The old man was smoking one of those old-time pipes you used to find around the Middle States. He reminded me a little of Sherlock Holmes. His face was sunken in the gloom, and his legs were stretched forward into nothingness, as if he were about to ah-ha down some invisible slide.

- "Where do you know where I'm headed?," I asked him, a little cheekily.

- "Well, let's just say I've been following you for a while," he laughed.

How comfortable he had made himself on the porch. There was neither dog nor gun beside him. Everything was just idyllic.

- "What's your totem for," I asked.

- "For fun," was the reply.

"What a whim!" thought I.

My interlocutor seemed to read my mind.

- In fact, you chose the wrong direction. You should have gone where your heart led you, not your mind. The mind has a tendency to go astray.

The dusk had fallen and I listened to him as if spellbound.

- "You can't go back either," he went on in a monotone. - "But you might ask yourself why I came to this point."

To tell you the truth I didn't know what to answer. I stood there looking at him like a complete idiot. It was definitely awkward listening to the guidance of such an elderly man. It was extremely uncomfortable. Still, I had dignity. Or maybe I didn't? And what should I have done in your opinion?

I nodded silently. His lecture lasted over ten minutes, but he gave a lot of practical advice.

- You have to open your mind again. Otherwise every new city will seem black to you and no one will accept you anywhere.

I blinked for just a second. When I opened my eyes there was no sign of the house. Only the totem was laughing at me. I tried to walk back. But no matter how hard I walked, it was as if an invisible hand was pulling me the whole time. I could feel that something was holding me back.

I looked back to where he had been a moment before - he was gone.

I thought about it and made my decision. There was no going back. I couldn't go right either, as the road diverged far into the mountains.

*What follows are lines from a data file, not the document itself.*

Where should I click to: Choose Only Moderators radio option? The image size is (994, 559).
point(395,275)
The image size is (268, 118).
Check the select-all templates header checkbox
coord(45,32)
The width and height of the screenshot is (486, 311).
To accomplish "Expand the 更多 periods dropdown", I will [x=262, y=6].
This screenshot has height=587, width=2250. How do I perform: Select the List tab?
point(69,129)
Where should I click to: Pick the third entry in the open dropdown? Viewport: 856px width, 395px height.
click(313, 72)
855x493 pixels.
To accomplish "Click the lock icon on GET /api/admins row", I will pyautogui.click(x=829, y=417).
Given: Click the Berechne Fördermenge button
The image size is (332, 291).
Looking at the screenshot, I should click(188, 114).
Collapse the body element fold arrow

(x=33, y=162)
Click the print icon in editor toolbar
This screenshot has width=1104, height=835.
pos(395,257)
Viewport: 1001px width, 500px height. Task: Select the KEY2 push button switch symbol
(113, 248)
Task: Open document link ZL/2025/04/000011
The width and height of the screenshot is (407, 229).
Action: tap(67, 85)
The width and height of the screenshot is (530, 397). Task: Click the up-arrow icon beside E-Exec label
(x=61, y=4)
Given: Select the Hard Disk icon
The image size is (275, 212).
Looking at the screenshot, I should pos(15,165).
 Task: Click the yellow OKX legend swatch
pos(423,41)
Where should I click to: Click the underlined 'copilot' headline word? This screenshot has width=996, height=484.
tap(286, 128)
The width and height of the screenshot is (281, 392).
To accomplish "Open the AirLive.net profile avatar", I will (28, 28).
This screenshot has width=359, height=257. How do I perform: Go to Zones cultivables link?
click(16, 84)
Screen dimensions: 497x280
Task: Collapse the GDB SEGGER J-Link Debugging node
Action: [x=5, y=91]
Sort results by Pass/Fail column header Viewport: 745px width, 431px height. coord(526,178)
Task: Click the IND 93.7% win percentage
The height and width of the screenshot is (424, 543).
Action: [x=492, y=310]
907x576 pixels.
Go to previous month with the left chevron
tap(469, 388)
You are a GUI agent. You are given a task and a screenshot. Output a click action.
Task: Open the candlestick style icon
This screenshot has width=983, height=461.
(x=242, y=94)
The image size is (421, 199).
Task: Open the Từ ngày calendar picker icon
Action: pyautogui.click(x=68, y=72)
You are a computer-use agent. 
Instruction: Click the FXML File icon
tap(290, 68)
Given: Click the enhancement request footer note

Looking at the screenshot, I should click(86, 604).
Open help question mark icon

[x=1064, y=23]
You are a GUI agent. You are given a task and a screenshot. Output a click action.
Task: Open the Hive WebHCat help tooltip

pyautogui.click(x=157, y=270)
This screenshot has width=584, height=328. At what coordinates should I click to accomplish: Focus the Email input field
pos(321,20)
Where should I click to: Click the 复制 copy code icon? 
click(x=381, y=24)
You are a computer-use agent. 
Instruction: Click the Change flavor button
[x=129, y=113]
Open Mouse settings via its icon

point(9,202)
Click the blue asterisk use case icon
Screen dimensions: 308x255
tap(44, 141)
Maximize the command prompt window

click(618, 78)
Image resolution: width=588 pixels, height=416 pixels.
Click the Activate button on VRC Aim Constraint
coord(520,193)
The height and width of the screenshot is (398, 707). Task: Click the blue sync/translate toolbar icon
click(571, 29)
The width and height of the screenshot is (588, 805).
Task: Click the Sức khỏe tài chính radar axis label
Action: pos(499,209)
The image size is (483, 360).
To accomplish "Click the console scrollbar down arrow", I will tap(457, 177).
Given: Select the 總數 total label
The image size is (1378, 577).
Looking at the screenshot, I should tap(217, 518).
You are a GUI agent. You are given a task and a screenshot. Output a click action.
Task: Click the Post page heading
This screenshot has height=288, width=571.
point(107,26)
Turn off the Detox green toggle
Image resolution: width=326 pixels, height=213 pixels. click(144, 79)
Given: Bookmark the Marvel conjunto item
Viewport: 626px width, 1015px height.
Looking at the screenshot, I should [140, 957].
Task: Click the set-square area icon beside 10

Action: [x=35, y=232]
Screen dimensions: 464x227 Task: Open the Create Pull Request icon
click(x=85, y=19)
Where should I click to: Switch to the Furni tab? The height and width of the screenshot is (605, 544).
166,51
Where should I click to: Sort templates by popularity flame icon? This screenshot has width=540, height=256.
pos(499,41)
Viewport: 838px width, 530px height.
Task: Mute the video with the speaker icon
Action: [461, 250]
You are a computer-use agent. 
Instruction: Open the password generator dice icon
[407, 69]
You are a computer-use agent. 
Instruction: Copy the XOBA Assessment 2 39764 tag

Then I got really scared. I closed my eyes again and heard the old man's voice.

- "There, you've figured out the most important part," he muttered with slight reluctance. - "Now you should move on."

- "I'm not sure which way, though," I muttered.

- It doesn't really matter that much - as long as you really imagine that you want to get there.

- "Then I want to be back where I've lived all my life," I replied, without giving it much thought.

- "Well, all right, since you don't have any doubts about your future," the old man coughed slightly and paused briefly, "remember that you've met me and what I've told you."

I opened my eyes and woke up in my bed. The clock seemed to have frozen. The window was slightly open. There was a car horn somewhere far below. I ran my hand across my forehead. Sweat trickled down my cheekbones. The answer was so simple and I kept feeling like it was different.

I vowed to put the old man's words into practice. As a boy, I loved to jump off the roofs of buildings. It filled me with life, but made my parents' hair stand on end.

Without thinking much I threw myself out the window. I had still retained my reflexes and just landed on my feet on the adjacent roof of a house that was more than four feet away from my own. I must have made an unimaginable noise, but somewhere in there I felt the boy in me awaken. I was ready to live and make a fresh start. Maybe the old man was right. If you feel with your heart and really want to get somewhere, the path you choose will always be right.

I took a circuitous route home having known beforehand that I would not please the evildoer. For the first time, I enjoyed my dinner. The sun had already begun to rise. I didn't know what tomorrow would bring, but I was looking forward to it.